In 1902, Citizens Union supported Columbia University president Seth Low in his successful campaign to become mayor of New York. Six years later, in 1908, the organization transitioned from a political party to a nonpartisan government watchdog.

By 1918, the group had formally dropped any political affiliation and committed itself solely to reforming and modernizing government. Citizens Union was involved in promoting investigations into corruption, participating in charter revision commissions, and advocating for permanent voter registration. The organization's voter directory, first published in 1910, became one of its most visible public activities.

By 1987, Citizens Union had a membership of 2,000 and a staff of six. Although its influence had declined during the previous two decades, the organization experienced a resurgence following a series of city corruption scandals. Under the leadership of chairman Robert F. Wagner Jr., Citizens Union expanded its membership and adopted a more activist approach.

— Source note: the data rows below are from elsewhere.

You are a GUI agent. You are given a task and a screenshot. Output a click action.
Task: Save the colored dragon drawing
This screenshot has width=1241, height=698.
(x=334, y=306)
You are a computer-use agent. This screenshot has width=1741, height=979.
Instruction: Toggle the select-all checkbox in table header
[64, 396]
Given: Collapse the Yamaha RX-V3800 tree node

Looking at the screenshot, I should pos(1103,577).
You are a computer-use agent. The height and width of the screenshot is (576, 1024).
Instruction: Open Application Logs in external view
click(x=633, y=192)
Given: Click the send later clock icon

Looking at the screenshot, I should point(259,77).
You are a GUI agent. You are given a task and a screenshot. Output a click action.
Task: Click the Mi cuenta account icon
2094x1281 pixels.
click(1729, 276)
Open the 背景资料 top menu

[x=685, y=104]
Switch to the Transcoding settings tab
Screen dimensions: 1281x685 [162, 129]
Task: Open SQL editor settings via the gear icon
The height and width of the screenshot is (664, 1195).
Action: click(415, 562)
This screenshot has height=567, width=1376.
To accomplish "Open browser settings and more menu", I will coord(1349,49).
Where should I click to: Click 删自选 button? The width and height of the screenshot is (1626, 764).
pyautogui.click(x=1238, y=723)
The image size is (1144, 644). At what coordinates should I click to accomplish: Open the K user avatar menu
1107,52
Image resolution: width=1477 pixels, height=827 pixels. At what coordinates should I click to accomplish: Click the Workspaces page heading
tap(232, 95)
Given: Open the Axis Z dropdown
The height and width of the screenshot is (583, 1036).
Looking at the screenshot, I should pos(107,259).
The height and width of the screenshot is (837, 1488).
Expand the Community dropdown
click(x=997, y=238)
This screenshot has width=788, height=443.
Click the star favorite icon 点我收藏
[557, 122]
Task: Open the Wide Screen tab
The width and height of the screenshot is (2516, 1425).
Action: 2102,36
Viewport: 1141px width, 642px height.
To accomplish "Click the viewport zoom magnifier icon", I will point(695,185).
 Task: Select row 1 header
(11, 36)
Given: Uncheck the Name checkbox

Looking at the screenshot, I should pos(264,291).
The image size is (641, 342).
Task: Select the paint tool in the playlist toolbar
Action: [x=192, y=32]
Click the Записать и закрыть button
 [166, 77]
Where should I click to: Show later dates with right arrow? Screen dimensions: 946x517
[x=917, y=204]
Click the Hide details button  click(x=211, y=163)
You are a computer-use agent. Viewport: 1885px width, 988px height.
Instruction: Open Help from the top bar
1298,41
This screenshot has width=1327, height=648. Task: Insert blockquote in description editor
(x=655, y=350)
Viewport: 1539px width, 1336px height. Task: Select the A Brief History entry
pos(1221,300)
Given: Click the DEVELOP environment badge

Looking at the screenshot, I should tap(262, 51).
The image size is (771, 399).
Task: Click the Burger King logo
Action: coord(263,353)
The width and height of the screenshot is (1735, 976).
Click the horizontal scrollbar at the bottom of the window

The group's activities included research projects, public forums, lobbying for electoral reforms, and the continued publication of its voter directory, which by then distributed 20,000 copies annually to libraries, schools, senior centers, and apartment buildings. Citizens Union's “Preferred” designation for political candidates was regarded as a prestigious endorsement in New York City elections.

It has published a voter directory every year since 1910, and in 1948 began publishing reports on city politics and reporting on issues of political transparency. In 1999, Citizens Union Foundation launched the Gotham Gazette, a New York publication focused on city and state government.

Former executive directors of Citizens Union include William Jay Schieffelin, who served as president from 1908 to 1941 and helped establish the organization's role as a leading advocate for good government reforms in New York City. During his tenure, he actively campaigned for public scrutiny of judicial appointments and was a prominent figure in the hearings that led to the resignation of Mayor James J. Walker. In more recent years, Dick Dadey served as executive director from 2004 to 2017, during which he expanded Citizens Union's focus on campaign finance reform and government transparency. Betsy Gotbaum, former New York City Public Advocate, succeeded Dadey in 2018 and emphasized strengthening democracy and increasing voter participation during her tenure. In 2025, journalist Grace Rauh was appointed executive director, succeeding Gotbaum.

Prominent New Yorkers who have served on Citizens Union's board of directors include former New York State Attorney General Robert Abrams, New York Law School Dean Anthony Crowell, Columbia Law School professor Richard Briffault, and journalist and political analyst John Avlon, who currently serves as chair of the board.